Marilyn Stafford Trailblazing Photographer Dies Aged 97 – Claudia Barbieri

Marilyn Stafford

Like many women artists of her generation, the photographer Marilyn Stafford, who died on January 2 aged 97, won public recognition late in life after decades of neglect by a largely misogynistic critical world.

Serendipity raised its pretty head”, she said in a recent interview

Between 1946, when she started her career in post-war New York as an assistant to the fashion photographer Francesco Scavullo, and the early 1980s, when she retired into secluded domesticity in Britain, she earned a living from newspapers and magazines, specialising in fashion shoots and photo documentaries.

Édith Piaf, Paris, c1950. © Marilyn Stafford
Édith Piaf, Paris, c1950. © Marilyn Stafford

It was only in the past decade that, in common with painters such as Rose Wylie and Paula Rego and her contemporary, the photographer Lee Miller, she was rediscovered as a groundbreaking pioneer of her craft, her reputation gaining traction from a long-overdue feminist revision of the canon of western art.

Marilyn Gerson was born in Depression-era Cleveland, Ohio, in 1925. A talent for the performing arts brought her to post-war New York in 1946. To pay for her lodgings and acting studies, she went to work for Scavullo and, almost by accident, notched up her first portrait shoot –the peace activist and physicist Albert Einstein.

The same talents brought her a gig in Paris as a singer at the chic dinner club Chez Carrère, a hang-out of jet-set ex-pats and show-biz celebrities. Robert Capa used to drink at the bar. A chance encounter introduced her to Henri Cartier-Bresson, Capa’s partner in the Magnum photo agency. Capa invited her to work with him, but Capa was a war photographer, and she preferred life over death. Nevertheless, Cartier-Bresson invited her to work with him as a chronicler of everyday life, and it was under his guidance that she honed her camera skills.

Edith Piaf, Eddie Constantine and Jean Gabin were regulars at Chez Carrère. Lee Marvin sometimes dropped in. People there were famous and also often friends. She photographed them, not in a studio but at home or out and about having fun.

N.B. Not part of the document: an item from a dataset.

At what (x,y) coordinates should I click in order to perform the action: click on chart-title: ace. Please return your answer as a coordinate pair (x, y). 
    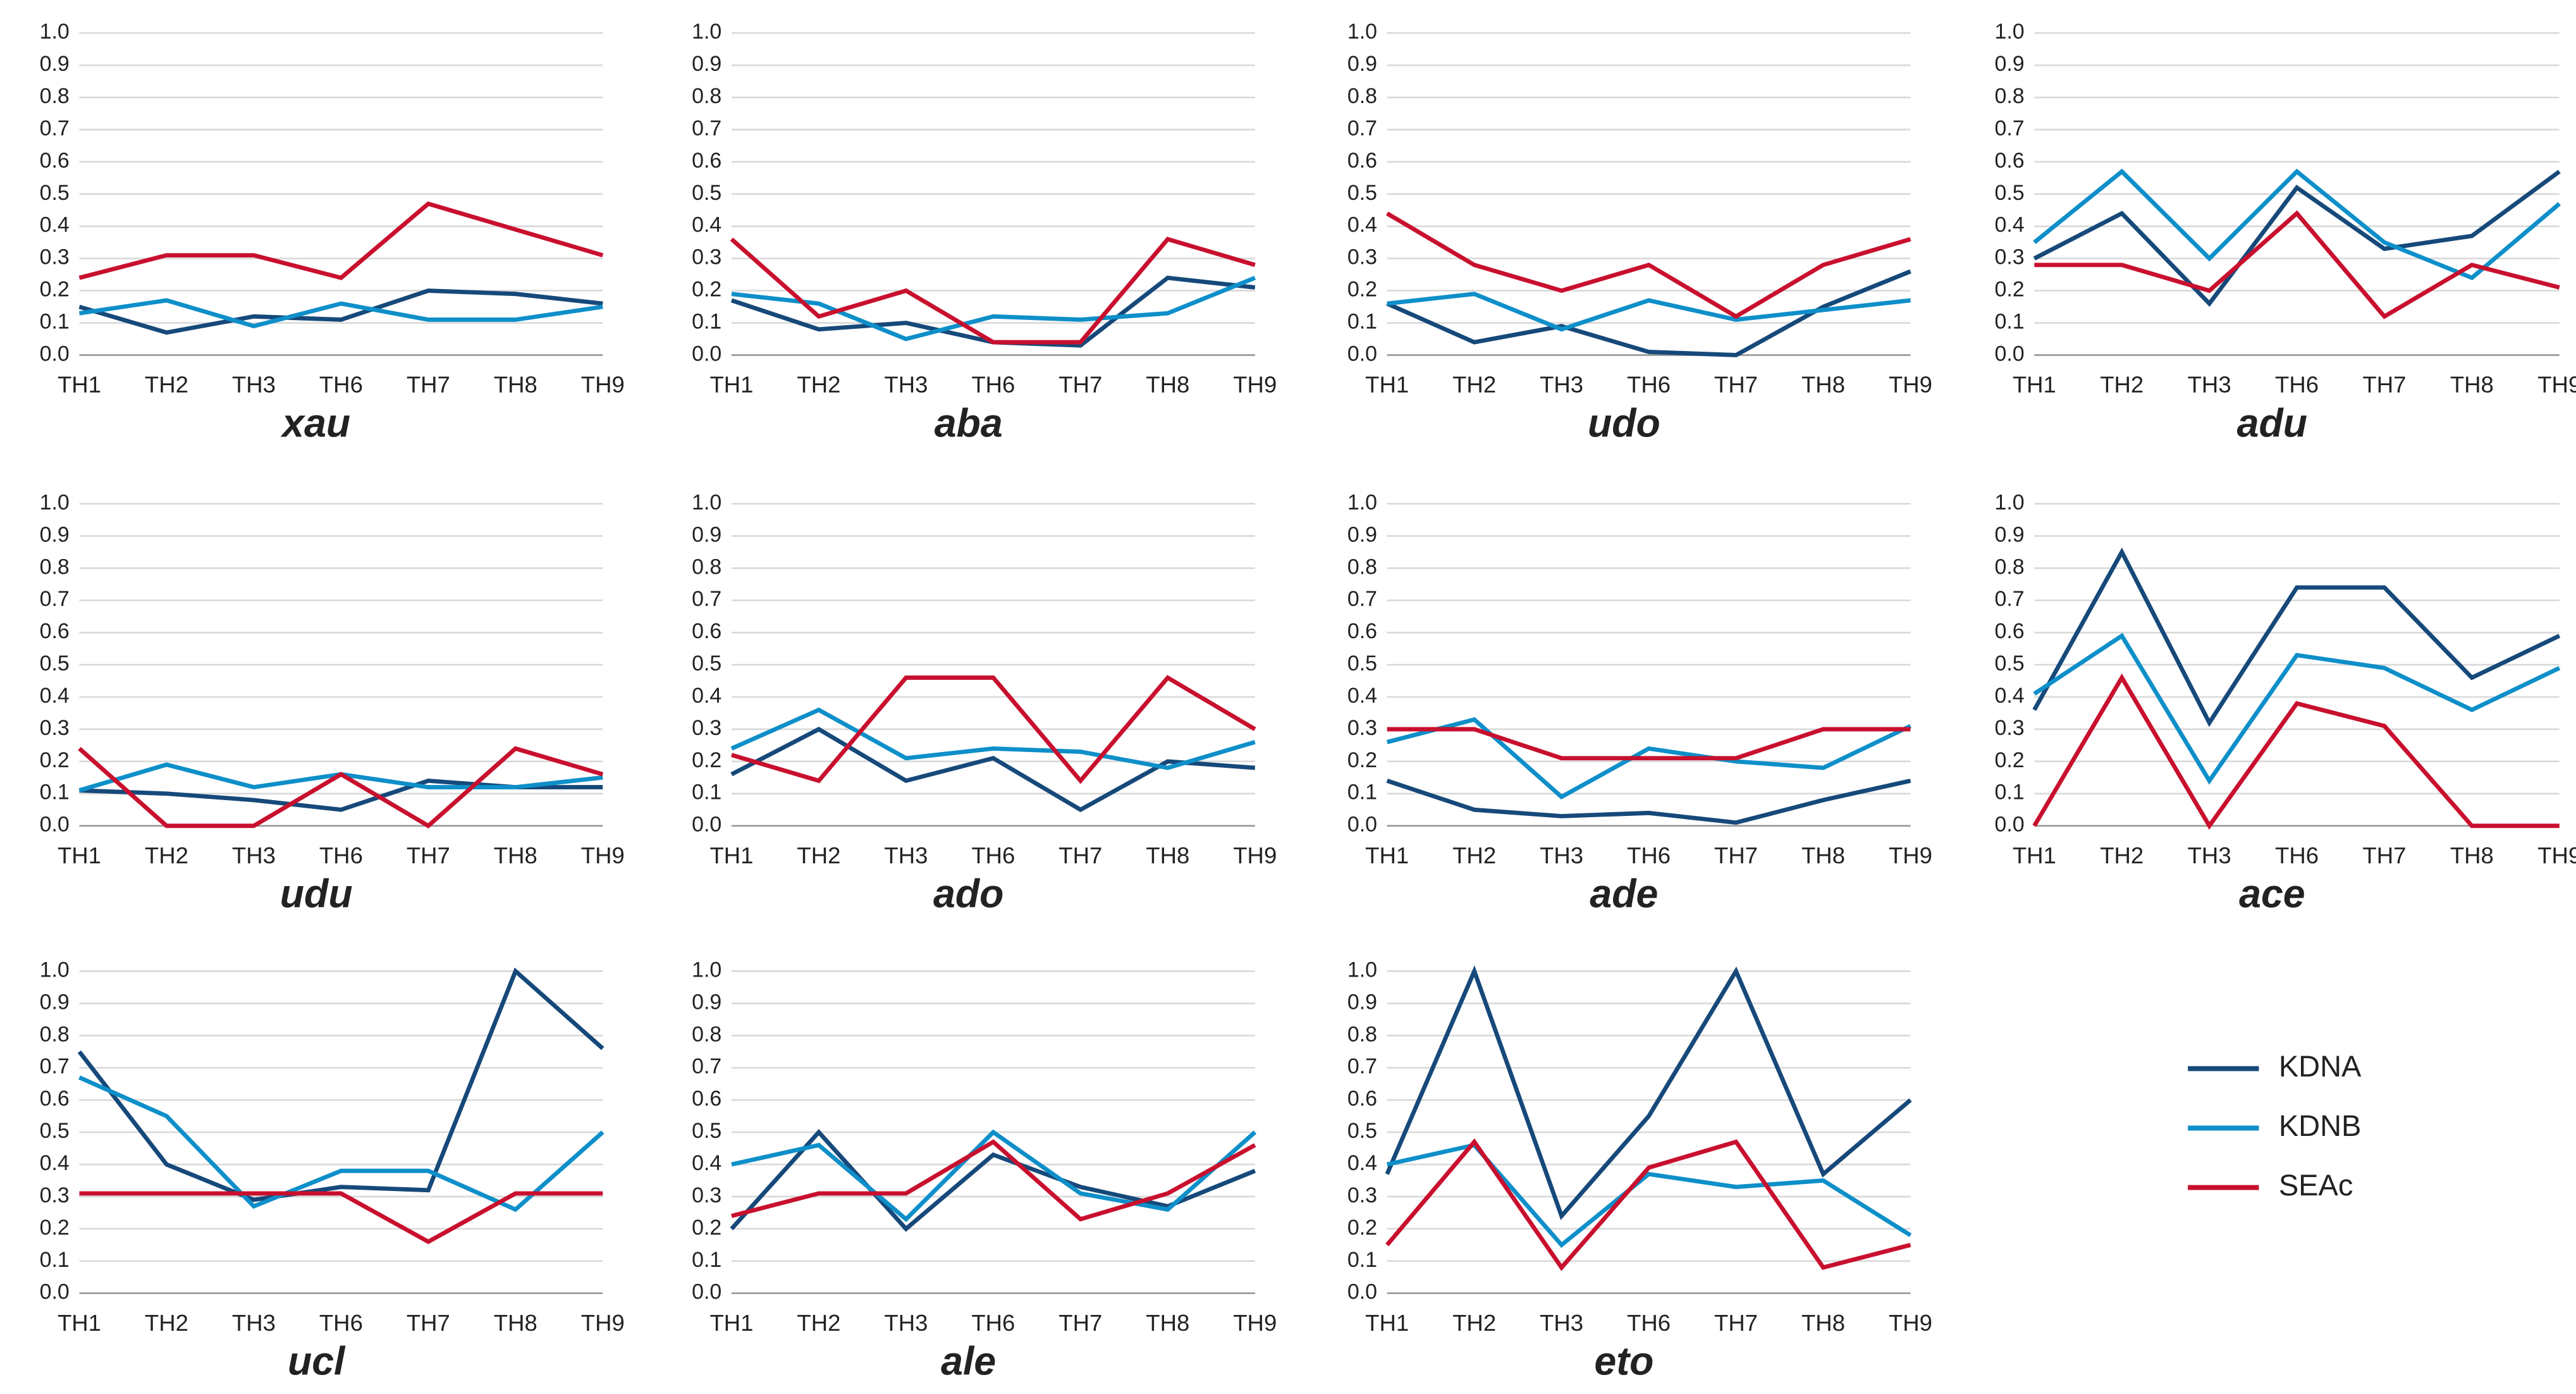
    Looking at the image, I should click on (2272, 894).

Another Paris acquaintance was a colourful Fleet Street foreign correspondent, Robin Stafford, whose claims to fame included being the last British reporter to receive a message from his London newsdesk via an African runner with a forked stick. They married in 1956 and had a daughter, Lina, together before competing career demands drove them apart.

As a fashion photographer, Marilyn pioneered ready-to-wear outdoor shoots in the streets of Paris. “She was the first to take models out of the studio and into the streets – long before David Bailey became renowned for coming up with the idea,” recalled the artist Elizabeth Mienert, a longtime friend.

As a news photographer, she captured the suffering of refugees in Tunisia fleeing the brutality of the Franco-Algerian war. She photographed women raped in Bengal, victims of India’s post-partition ethnic and religious divides. As a social and political commentator, she recorded the daily life of Lebanese villagers, cows being milked in an Indian dairy, Indira Ghandi, on the campaign trail. Her unposed, deceptively casual style masked a sharp, well-trained eye for composition and form. Fashion was her living, she would say, but the social observation was her art.

From the late 1940s into the 1980s, she lived and photographed in New York, Paris, Rome, Beirut, and London, where she co-founded her agency with the French photographer Michel Arnaud. She also frequently worked in India, smoothed by introductions – not least to Mrs Ghandi – from her friend, the writer Mulk Raj Anand, a Dickensian champion of India’s underclasses.

When she retired in the 1980s, her work, published in international magazines and newspapers, slipped out of view. Then came rediscovery.

In 2013 the Indian High Commission in London put on a retrospective of her work. In 2017 the Marilyn Stafford FotoReportage Award was created, with support from Nikon, offering a £2,000 annual grant for women documentary photographers worldwide working on social, environmental, economic or cultural projects. Last year saw another major retrospective in Brighton, near her Sussex home, and the publication of an accompanying book, Marilyn Stafford: A Life in Photography, curated, as it happened, by the niece of a former colleague.

Self-deprecating, she put the revival down to chance more than merit. “Serendipity raised its pretty head”, she said in a recent interview. “It was meant to be.”